Because we modified the extent of the data, we need to be very careful when writing this output to disk. If we would simply use the positioning of the source dataset to define the position of our output dataset (this can be done using CreateCopy()), we would be ignoring the offset we used when reading the data into an array, and the resulting image would be misslocated. We therefore need to reflect that offset in the position of the image (called GeoTransforms).

Let's write a function that modify the geoTreansform of a dataset based on an x and y offset.

# Geotransform is a tupple of 6, that contains offset and resolution of the dataset. See gdal doc for more details
def updateGeoTransforms(srcGeo, xOff, yOff):
    """
    Create a new geotransform list based on a source geoTransform and an offset
    Returns a list of 6
    :param srcGeo: The geoTransfor of the uncroped dataset retrieved using GetGeoTransform()
    :param xOff: x offset used for cropping
    :param yOff: y offset used for cropping
    """
    out = [srcGeo[0] + xOff * srcGeo[1], srcGeo[1], srcGeo[2], srcGeo[3] + yOff * srcGeo[5], srcGeo[4], srcGeo[5]]
    return out

Let's now create a new dataset that will allow us to write the array to disk.

§ **Prompt A**
In the geotransform tutorial, rewrite everything from "# Geotransform is" down to "retrieved using GetGeoTransform()", changing "list" to "sequence".
§ **Prompt B**
What parameter names does the updateGeoTransforms function in the geotransform tutorial take?
The material is separate from the geotransform tutorial and has no tie to it.

§ **Data shown**

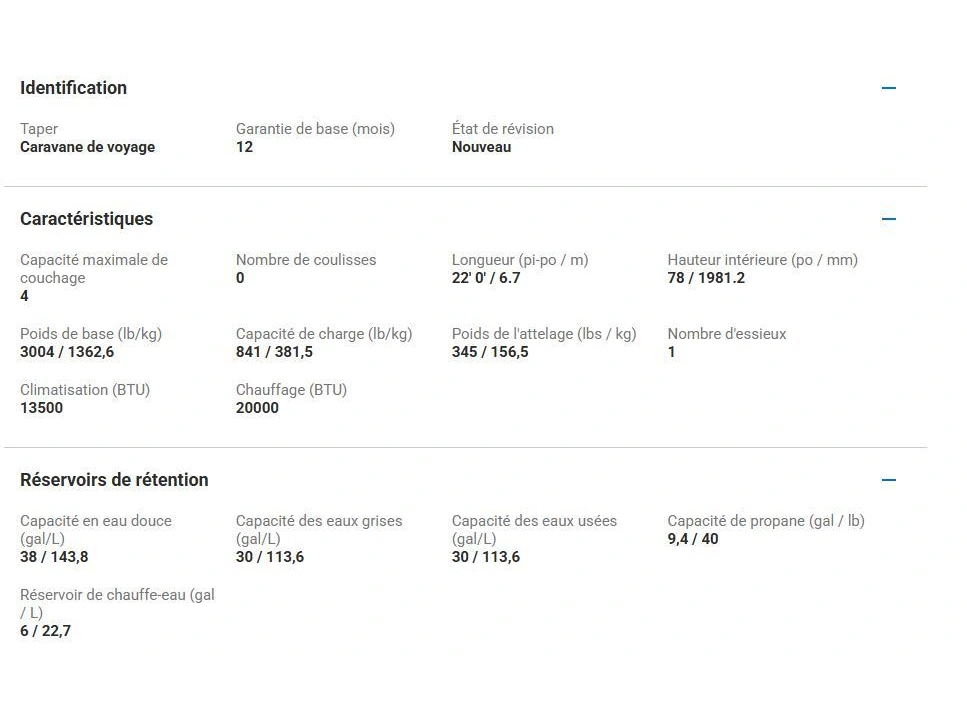Select the 'Caravane de voyage' value
967x725 pixels.
[87, 147]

§ **Exercise answer A**
# Geotransform is a tupple of 6, that contains offset and resolution of the dataset. See gdal doc for more details
def updateGeoTransforms(srcGeo, xOff, yOff):
    """
    Create a new geotransform sequence based on a source geoTransform and an offset
    Returns a sequence of 6
    :param srcGeo: The geoTransfor of the uncroped dataset retrieved using GetGeoTransform()

§ **Exercise answer B**
srcGeo, xOff, yOff